EPIC members in the News

Industry associations create stability during downturns

When it comes to surviving an economic downturn, industry associations offer strength in numbers. Tom Pearsall tells OLE how members of the European Photonics Industry Consortium are bearing up.

Tom Pearsall is the general secretary of the European Photonics Industry Consortium (EPIC). As an industry association, EPIC works to build a more competitive photonics sector across Europe, capable of both economic and technological growth worldwide. EPIC also works with the European Commission to translate industry needs into research and development programmes. In times of financial crisis, Pearsall believes that industry associations such as EPIC have a key role to play in identifying new market opportunities and in helping their members to work together to capture the opportunity.

Pearsall How important are industry associations during tough times?

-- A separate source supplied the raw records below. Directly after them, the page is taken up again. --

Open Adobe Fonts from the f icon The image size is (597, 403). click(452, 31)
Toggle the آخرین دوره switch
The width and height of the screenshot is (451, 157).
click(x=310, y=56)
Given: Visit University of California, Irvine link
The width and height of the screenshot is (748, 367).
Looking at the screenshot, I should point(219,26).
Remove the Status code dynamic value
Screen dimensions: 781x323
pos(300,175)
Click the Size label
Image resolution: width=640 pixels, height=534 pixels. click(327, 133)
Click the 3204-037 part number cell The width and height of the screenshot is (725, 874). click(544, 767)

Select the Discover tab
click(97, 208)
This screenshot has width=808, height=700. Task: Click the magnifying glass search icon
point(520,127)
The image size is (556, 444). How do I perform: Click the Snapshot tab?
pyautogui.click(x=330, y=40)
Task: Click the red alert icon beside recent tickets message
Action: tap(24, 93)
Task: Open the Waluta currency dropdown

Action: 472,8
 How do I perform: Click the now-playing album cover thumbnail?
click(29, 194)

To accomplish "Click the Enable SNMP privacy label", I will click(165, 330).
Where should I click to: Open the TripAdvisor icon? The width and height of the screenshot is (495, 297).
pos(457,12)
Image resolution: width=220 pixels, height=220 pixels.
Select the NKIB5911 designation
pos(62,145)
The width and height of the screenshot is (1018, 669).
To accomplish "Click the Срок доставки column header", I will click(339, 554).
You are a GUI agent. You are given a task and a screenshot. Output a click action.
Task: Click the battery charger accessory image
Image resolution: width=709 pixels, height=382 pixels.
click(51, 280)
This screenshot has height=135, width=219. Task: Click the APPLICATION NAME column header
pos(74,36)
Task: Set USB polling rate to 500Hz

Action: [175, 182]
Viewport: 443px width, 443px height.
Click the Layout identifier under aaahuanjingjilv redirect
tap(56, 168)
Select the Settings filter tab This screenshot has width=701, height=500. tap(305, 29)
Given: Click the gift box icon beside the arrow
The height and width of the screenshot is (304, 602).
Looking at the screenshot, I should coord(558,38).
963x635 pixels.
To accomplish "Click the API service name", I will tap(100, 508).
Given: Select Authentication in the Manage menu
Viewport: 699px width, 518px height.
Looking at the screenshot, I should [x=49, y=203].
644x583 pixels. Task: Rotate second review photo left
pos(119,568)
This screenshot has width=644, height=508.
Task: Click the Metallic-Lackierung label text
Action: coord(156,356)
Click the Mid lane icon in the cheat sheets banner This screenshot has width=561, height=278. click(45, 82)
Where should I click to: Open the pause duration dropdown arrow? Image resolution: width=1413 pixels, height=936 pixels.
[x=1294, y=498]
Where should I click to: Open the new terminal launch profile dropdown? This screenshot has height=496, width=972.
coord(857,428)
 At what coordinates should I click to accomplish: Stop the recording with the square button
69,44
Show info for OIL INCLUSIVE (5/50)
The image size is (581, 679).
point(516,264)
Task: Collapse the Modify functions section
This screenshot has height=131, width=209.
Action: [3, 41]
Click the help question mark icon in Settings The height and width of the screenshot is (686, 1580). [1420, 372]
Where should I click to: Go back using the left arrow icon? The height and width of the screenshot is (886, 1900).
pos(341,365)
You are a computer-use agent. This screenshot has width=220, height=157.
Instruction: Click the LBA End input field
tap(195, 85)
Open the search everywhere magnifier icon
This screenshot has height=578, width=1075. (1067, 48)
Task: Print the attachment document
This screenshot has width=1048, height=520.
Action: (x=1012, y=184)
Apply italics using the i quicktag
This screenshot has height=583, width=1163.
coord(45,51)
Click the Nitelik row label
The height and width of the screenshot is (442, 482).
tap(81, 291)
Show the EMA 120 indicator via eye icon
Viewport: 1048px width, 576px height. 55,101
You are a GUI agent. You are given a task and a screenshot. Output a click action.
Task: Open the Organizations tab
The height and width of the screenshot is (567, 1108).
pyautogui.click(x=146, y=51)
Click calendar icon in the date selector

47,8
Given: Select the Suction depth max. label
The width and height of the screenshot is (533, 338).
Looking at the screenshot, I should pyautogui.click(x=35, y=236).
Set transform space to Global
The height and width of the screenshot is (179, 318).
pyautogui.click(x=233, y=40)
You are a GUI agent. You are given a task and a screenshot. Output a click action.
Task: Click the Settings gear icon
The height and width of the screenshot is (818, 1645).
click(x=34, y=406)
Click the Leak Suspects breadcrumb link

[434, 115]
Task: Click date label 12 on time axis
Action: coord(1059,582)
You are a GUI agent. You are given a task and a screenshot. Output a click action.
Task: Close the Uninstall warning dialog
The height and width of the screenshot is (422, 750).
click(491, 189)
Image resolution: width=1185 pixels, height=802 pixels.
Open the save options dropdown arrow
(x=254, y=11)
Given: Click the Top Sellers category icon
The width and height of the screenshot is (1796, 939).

The European photonics industry is made up of a broad community of highly innovative small companies that are not very well connected to each other. When economic pressures create turbulent markets and make planning difficult, an association can help companies to create partnerships and find a better way through the crisis.

EPIC was created during the telecoms boom-bust and our initial objective was to encourage our members to diversify the market focus of their technologies. The financial crisis that we are facing today is very different. The telecoms crash was focused on one industry sector but today nearly all of the markets have been affected. Our goal now is to help our members to find new sources of revenue.

How is EPIC helping its members to find new revenue streams?

One way is to help our members to find new customers. Another is to encourage them to participate in European projects in order to build a longer term base in their revenue streams. In terms of new customers, one way we do this is by leading trade missions to areas where there might be interesting commercial, scientific and technological exchanges, such as the Arab/Gulf countries.

EPIC also offers services that meet the needs of individual members, such as strategic planning. We do a lot of work to get information to our members about where markets are developing. We work closely with the International Optoelectronics Association (IOA) in order to understand where opportunities are emerging and how the focus of the market is changing in the current economic situation.

What is the relationship between EPIC and the IOA?

The IOA is a coalition of optoelectronics associations. Four industry associations across Europe participate: EPIC, the Scottish Optoelectronics Association, OpTech-Net of Germany and Swisslaser Net. The other members of the IOA are the Australian Industry Group, HKOEA in Hong Kong, KAPID in Korea, the OIDA in the US, the OITDA in Japan, PAS in Singapore and PIDA in Taiwan. Through our IOA colleagues we can help our members to establish contacts and discuss projects involving photonics resources all across the globe.

What new markets are emerging?

Photonics in Europe is experiencing a boom in photovoltaic energy generation. In 2008 this market grew worldwide to $37 bn (€27.5 bn), with nearly half of the growth occurring in Spain alone.

Has EPIC been able to mirror ideas from other IOA members?

A good example is the ACCORD project. Through ACCORD, EPIC is working with universities and SMEs to train students on components and technologies that represent new directions in the photonics market. ACCORD acts as a broker between photonics companies and universities.

This kind of programme was first put together by the OITDA. The OIDA then developed the Photonics Technology Access Programme (PTAP), benefiting from the OITDA experience. During our regular IOA meetings, we discussed how this idea could be transformed into a project that could be supported by the European Commission. This took several years of work and the result is the ACCORD programme.

We team a company with a university and they work together on a project. The European Commission provides the money that allows us to buy the components and transfer them to the university.

Companies also get a chance to look at a student who they might want to hire. This is particularly attractive to SMEs that don't have recruitment programmes or additional funds to spend on R&D. The company and university can be located anywhere in Europe. One successful partnership teams an SME in the UK with a university in Spain, and is contributing to greater mobility for photonics engineers in Europe, in addition to the technology results that are flowing from the project.

The ACCORD project will run a workshop at the World of Photonics congress in Munich (15–18 June). This would be an excellent opportunity to see the range of the projects that are running under the ACCORD banner, and to meet with both company and university participants.

We are now working with the OIDA to see if we can get both programmes (ACCORD and PTAP) funded on a sustained basis, perhaps by approaching individual nation states and asking them to buy in to the idea. If every country in the EU committed £10 000 a year, we could run a basic programme. If they commited €20 000 each we could run a tremendous programme. It's not a huge amount of money and it stimulates professional employment, provides important cash flow for SMEs, and creates valuable feedback on device and system performance at the beta production stage.